The Jewish Indictment
S. M. Hutchens on the Gospel of Christ & the Law of the Lord
Judaism is a national life, a life which the national religion and human ethical principles (the ultimate object of every religion) embrace without engulfing. Jesus came and thrust aside all the requirements of the national life . . . he ignored them completely; in their stead he set up an ethico-religious system bound up with his conception of the Godhead. . . . Everything which Jesus ever uttered of [universal moral import] is Jewish ethical teaching, too; but his overemphasis was not Judaism, and, in fact, brought about non-Judaism. When these ethical standards are severed from the facts of daily life and taught as religious rules, while, at the same time, everyday life is conducted along completely different lines . . . it is inevitable that such ethical standards can make their appeal only to priests and recluses and the more spiritually minded among individuals. . . . Such has been the case with Christianity from the time of Constantine till the present day. . . .

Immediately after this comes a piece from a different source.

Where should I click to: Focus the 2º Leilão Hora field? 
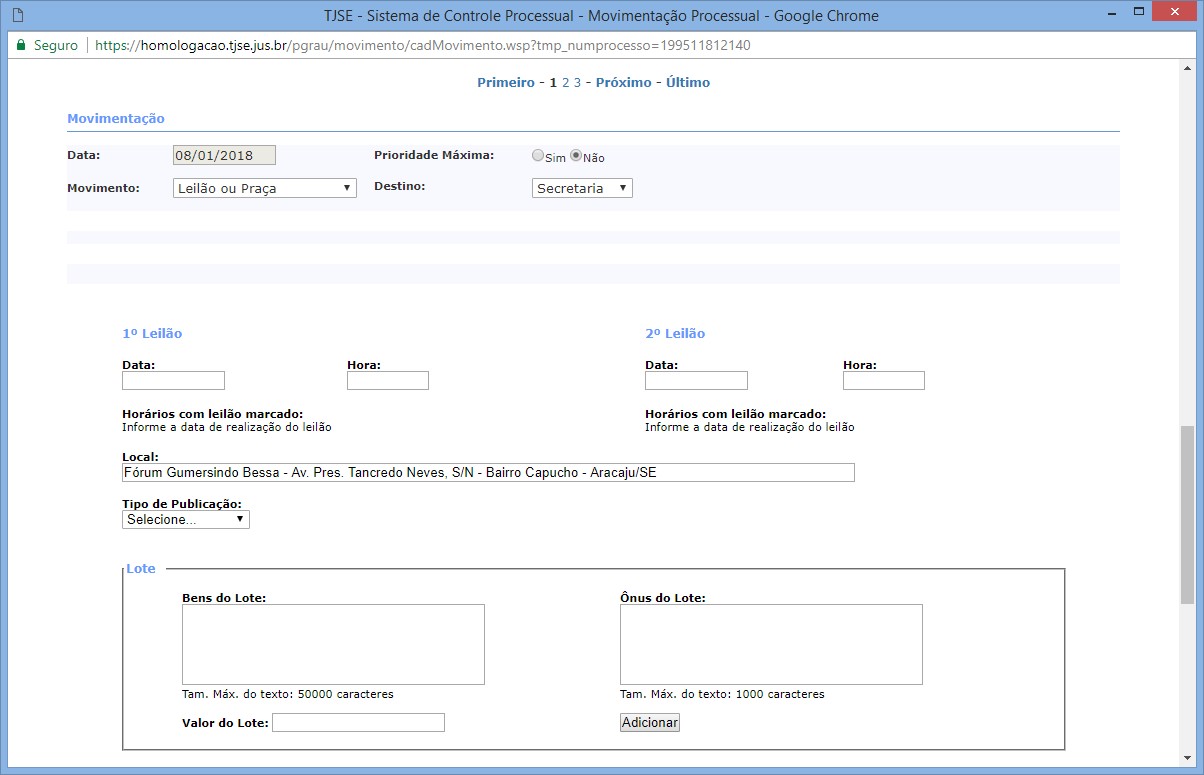(x=884, y=381)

—Joseph Klausner, Jesus of Nazareth: His Life, Times, and Teaching, in
Barker and Gregg, Jesus Beyond Christianity (Oxford, 2010), 56–57.The Christian variation is of a new beginning implicit in sacred order that lives in the flesh of the Jew Jesus as himself, in himself, sacred order incarnate. . . . The use of this image of Jesus as the Christ suggested to the ancients of Israel from the beginning a danger to sacred order itself. . . . The emergence of Christ into the self of every faithful Christian became the art of imagining oneself crucified with Christ. This being with Christ was not necessarily a doing of the commanding truths out of Israel. . . . Those commanding truths were best understood as historically superseded by the advent of the Christ . . . the sacred writings, the great cultural achievement of Israel, were concluded under a condition that was itself unredeemed. . . . Sacred order was not only not enough but actually excluded the revelation of that faith which is the fusion of Christ’s self into every believing human self. Here is the origin of the famous pragmatic will to believe in this version: “Wherefore the law was our schoolmaster to bring us unto Christ, that we might be justified by faith. But, after that faith is come, we are no longer under a schoolmaster. For ye are all the children of God by faith in Christ Jesus” (Galatians 3:24–26).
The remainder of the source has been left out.